• _WHAT IS ASKED_
Copy the records from the line containing "You are a computer-use agent. Viewport: 853px" through the end of the records, inclusive, swapping "purple" for "golden" and changing nothing else.

• _RECORDS PROVIDED_
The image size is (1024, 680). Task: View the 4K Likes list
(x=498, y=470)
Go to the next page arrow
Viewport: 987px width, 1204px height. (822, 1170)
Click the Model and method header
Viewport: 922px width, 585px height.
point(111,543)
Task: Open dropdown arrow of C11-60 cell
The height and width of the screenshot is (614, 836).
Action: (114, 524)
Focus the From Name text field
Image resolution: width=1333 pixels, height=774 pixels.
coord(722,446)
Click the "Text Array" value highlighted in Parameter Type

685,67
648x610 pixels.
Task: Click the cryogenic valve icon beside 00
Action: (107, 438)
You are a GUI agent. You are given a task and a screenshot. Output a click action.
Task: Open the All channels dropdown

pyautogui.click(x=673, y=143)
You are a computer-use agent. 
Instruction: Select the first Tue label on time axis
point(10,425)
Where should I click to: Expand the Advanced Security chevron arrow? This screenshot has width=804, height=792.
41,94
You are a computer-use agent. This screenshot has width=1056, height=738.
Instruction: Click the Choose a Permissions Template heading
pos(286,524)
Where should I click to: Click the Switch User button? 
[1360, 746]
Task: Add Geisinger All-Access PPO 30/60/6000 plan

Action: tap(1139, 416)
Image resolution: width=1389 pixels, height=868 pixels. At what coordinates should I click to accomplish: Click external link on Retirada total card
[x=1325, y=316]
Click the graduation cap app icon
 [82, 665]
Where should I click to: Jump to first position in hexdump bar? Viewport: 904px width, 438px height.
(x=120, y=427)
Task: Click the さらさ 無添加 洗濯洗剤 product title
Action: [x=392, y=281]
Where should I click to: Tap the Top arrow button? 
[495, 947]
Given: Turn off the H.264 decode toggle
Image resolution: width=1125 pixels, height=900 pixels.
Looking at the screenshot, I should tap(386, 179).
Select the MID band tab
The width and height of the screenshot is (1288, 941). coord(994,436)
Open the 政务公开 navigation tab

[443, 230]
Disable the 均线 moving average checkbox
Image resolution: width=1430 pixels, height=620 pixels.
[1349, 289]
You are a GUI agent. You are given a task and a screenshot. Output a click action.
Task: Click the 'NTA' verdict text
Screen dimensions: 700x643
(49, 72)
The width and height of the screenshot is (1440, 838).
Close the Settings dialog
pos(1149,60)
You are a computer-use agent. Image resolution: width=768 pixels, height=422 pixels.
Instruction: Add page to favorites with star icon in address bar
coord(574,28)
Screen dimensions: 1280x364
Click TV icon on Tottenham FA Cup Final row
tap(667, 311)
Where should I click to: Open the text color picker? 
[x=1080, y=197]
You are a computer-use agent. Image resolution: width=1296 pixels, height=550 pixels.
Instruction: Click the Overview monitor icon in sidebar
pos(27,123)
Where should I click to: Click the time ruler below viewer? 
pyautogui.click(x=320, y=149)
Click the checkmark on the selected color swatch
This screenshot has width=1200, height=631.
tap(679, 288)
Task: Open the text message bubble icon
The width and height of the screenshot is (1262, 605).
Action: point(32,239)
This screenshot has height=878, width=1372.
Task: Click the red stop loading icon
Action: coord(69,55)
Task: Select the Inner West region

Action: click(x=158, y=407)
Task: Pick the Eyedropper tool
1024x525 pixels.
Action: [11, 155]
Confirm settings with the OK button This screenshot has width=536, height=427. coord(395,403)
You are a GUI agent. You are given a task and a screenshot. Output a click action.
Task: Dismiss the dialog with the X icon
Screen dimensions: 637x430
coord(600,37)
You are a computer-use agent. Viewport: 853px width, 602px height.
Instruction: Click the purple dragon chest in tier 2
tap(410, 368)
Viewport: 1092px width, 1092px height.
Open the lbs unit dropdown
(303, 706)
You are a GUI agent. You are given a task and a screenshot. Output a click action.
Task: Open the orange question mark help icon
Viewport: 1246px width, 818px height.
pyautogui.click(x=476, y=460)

• _SOLUTION TO THIS PROBLEM_
You are a computer-use agent. Viewport: 853px width, 602px height.
Instruction: Click the golden dragon chest in tier 2
tap(410, 368)
Viewport: 1092px width, 1092px height.
Open the lbs unit dropdown
(303, 706)
You are a GUI agent. You are given a task and a screenshot. Output a click action.
Task: Open the orange question mark help icon
Viewport: 1246px width, 818px height.
pyautogui.click(x=476, y=460)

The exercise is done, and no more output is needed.